An owner of commercial real estate is concerned about several things in considering a tenancy. His concerns – and the way in which the tenant addresses these concerns – will translate into his willingness to negotiate.
Financial capabilities. An owner wants to receive his rent – above all. The stronger a tenant is financially, and the tenant’s willingness to share that financial capability early in the negotiations, will result in an owner that will greet the tenant with open arms. I generally recommend submitting financials along with the initial proposal to lease.
Use of the building. A call center that will overload the parking or an automotive use that will clutter the parking lot with broken down vehicles will not be met as favorably as a marketing firm with few employees or a distributor that will install a few racks in the warehouse.

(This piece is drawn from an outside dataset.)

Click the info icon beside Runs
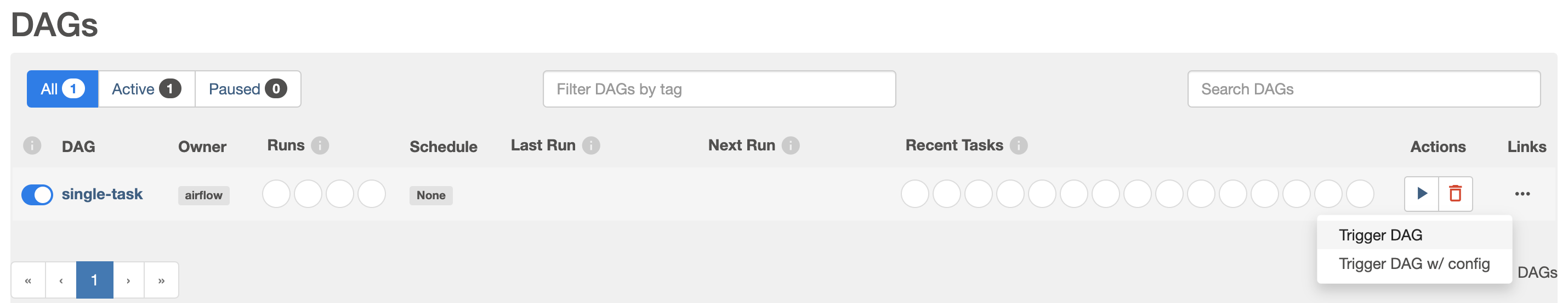This screenshot has width=1568, height=303. [320, 145]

Financial solvency is important, but the use to which the building will be put is equally important.
Abated rent. How much time lapses before the income stream commences? If a tenant is willing to sign a five year lease yet asks for six months of abated rent, the income stream is delayed for six months – and – the concession is a ten percent discount.
Tenant improvements. The less you ask an owner to do the better. I discussed this at length in this post. Generally, owners would prefer to keep the investment in their buildings to a minimum because they rarely get any return – more rent – for their investment. The tenant improvements I reference would exceed a normal refurbishment of paint and carpet.
Length of lease. An owner is less willing to cave on the rent if you are unwilling to commit to a term of lease. Depending upon the size of the building, most owners prefer a three to five year lease commitment from a prospective tenant. Think about it this way. Turnover is expensive for an owner – with abated rent, commissions, tenant improvements, downtime. If the term of lease is long term, this turnover can be avoided.